### Your objective
Can you gather every line in the records that contains the word "coordinates"? Case counts, so copy only lines where the capitalization matches.

----- Supplied records

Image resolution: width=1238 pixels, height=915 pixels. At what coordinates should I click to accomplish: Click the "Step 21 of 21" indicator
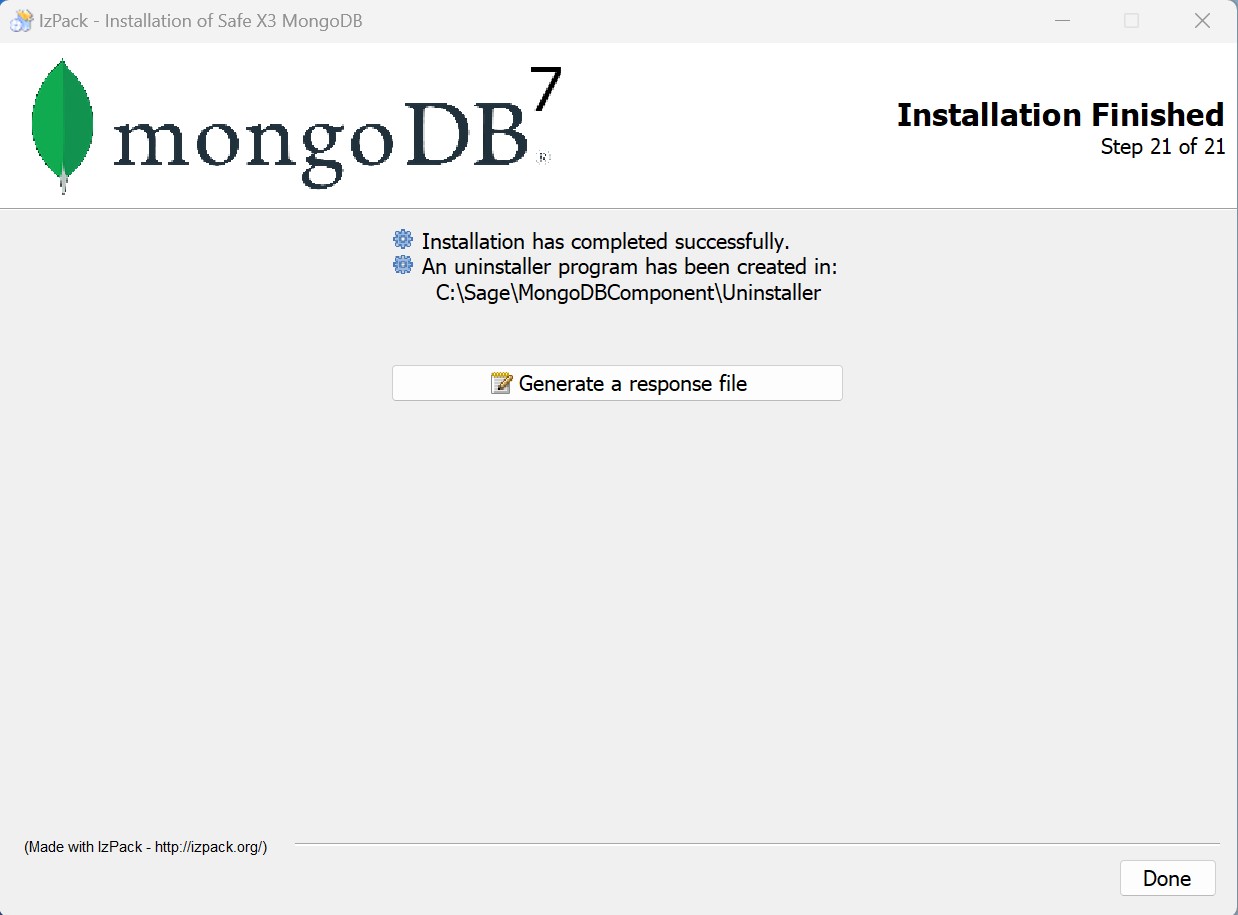click(x=1162, y=147)
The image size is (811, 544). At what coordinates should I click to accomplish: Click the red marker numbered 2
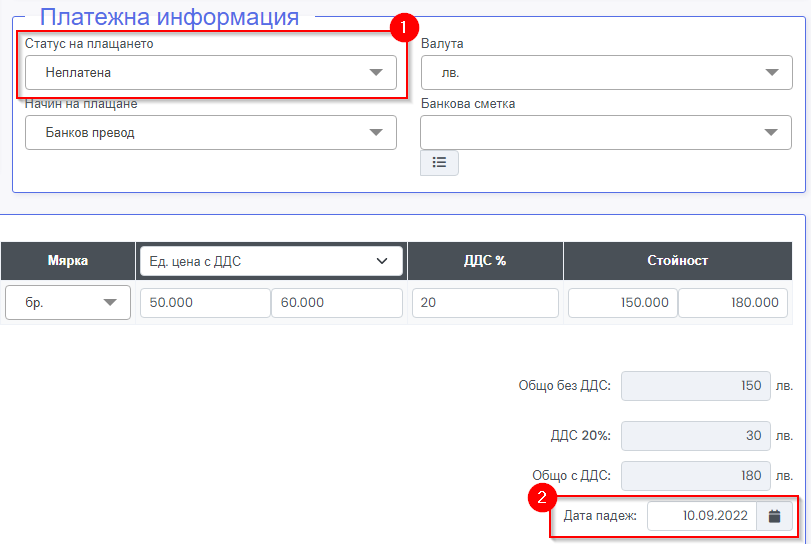pyautogui.click(x=542, y=495)
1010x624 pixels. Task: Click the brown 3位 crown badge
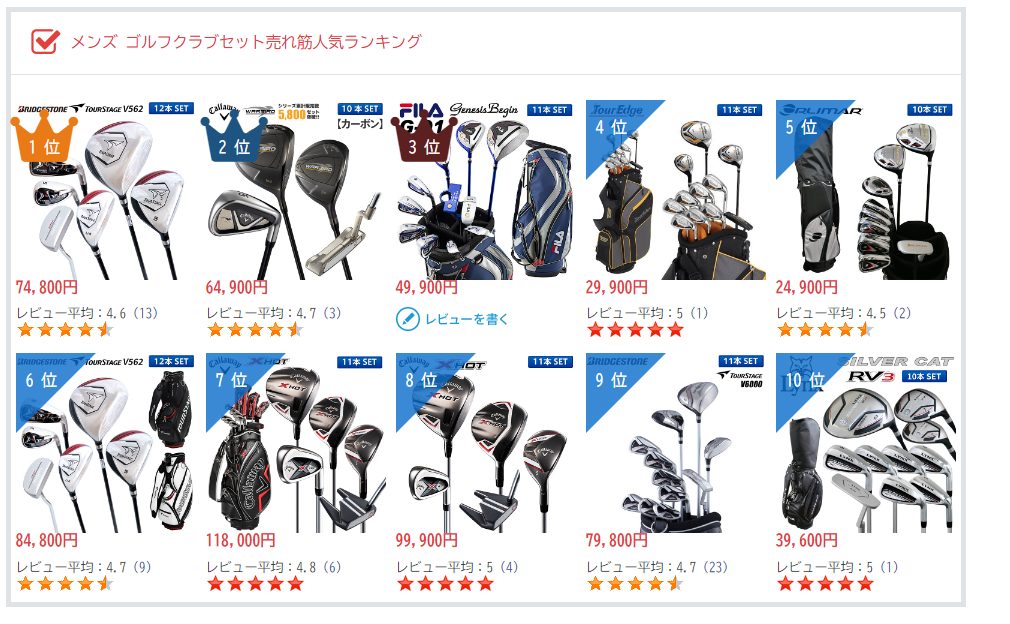point(424,137)
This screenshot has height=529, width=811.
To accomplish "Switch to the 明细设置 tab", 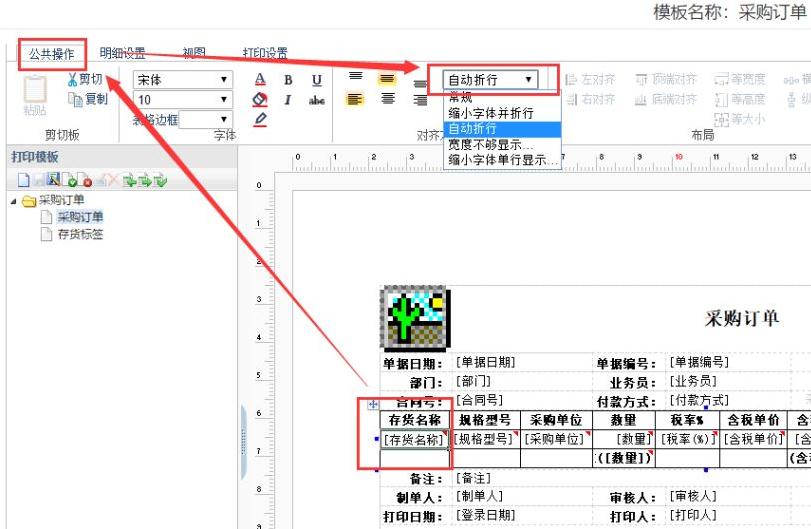I will [122, 53].
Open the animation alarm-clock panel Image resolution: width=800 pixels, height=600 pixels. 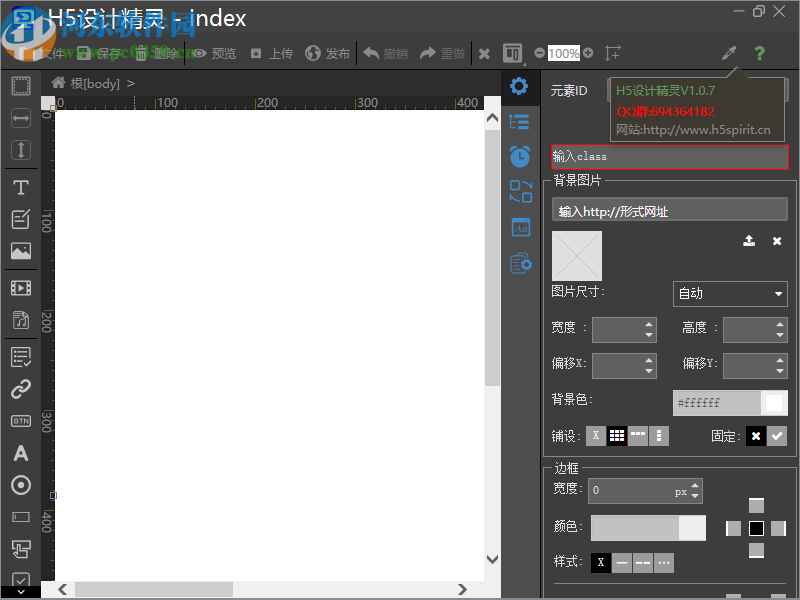[520, 156]
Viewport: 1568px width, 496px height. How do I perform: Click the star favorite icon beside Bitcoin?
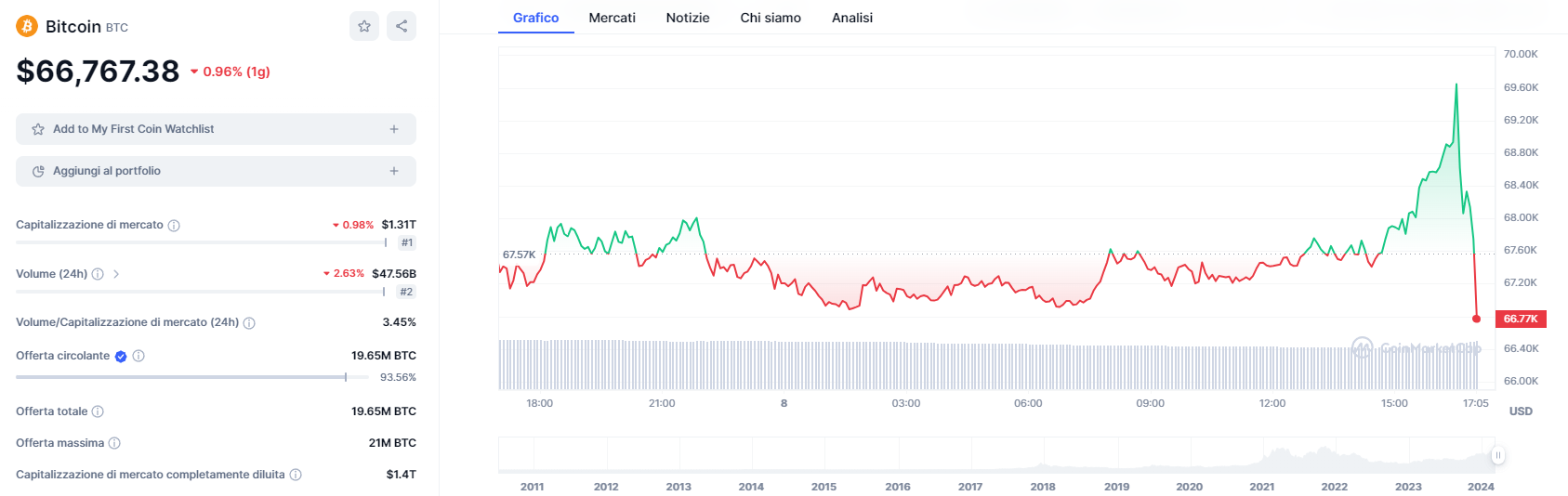pyautogui.click(x=364, y=26)
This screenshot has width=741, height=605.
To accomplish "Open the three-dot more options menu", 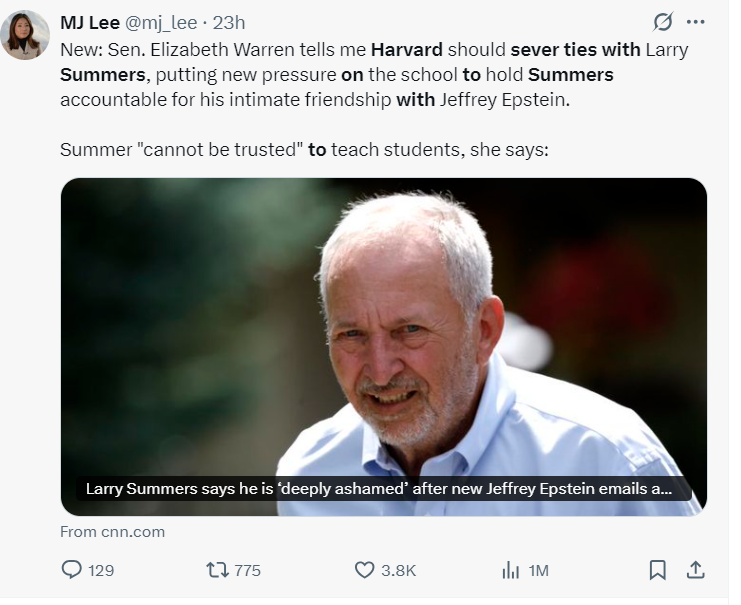I will [x=695, y=22].
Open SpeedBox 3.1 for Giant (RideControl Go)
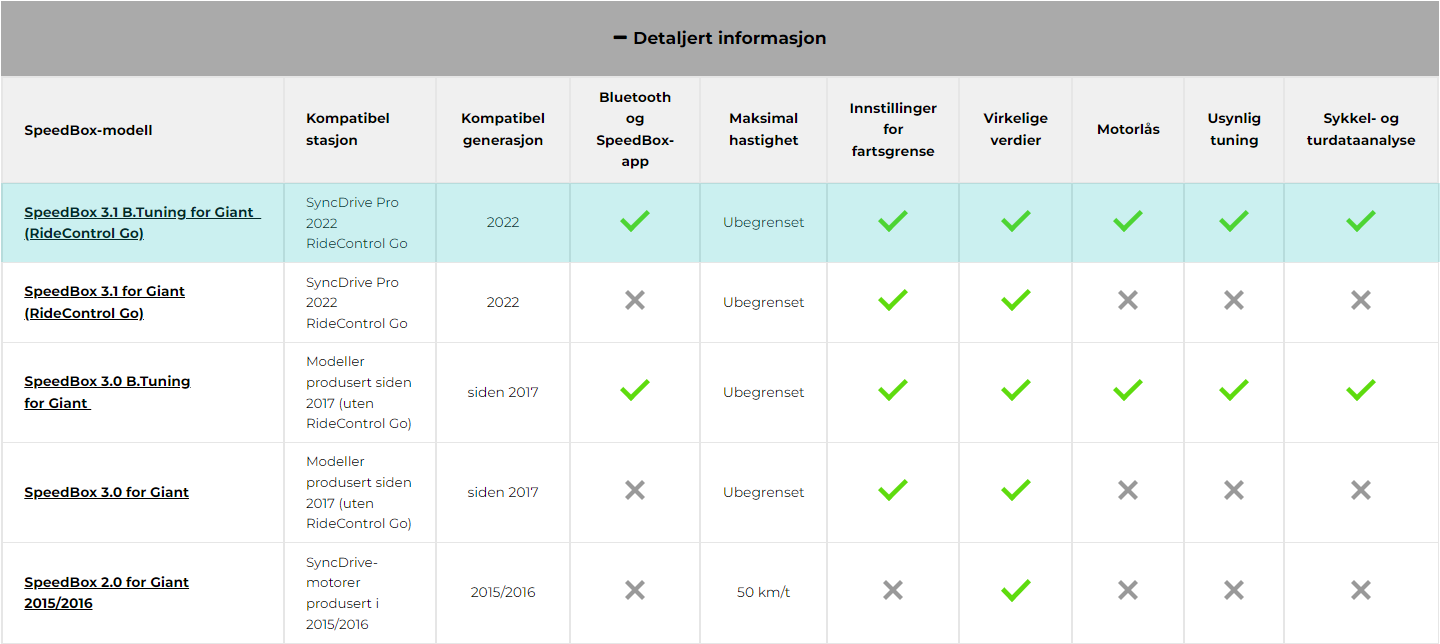 pos(104,302)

----------

### Task result
Image resolution: width=1238 pixels, height=915 pixels. At what coordinates should I click to accomplish: Click the "Step 21 of 21" indicator
The image size is (811, 544). At what coordinates should I click to accomplish: Click the red marker numbered 2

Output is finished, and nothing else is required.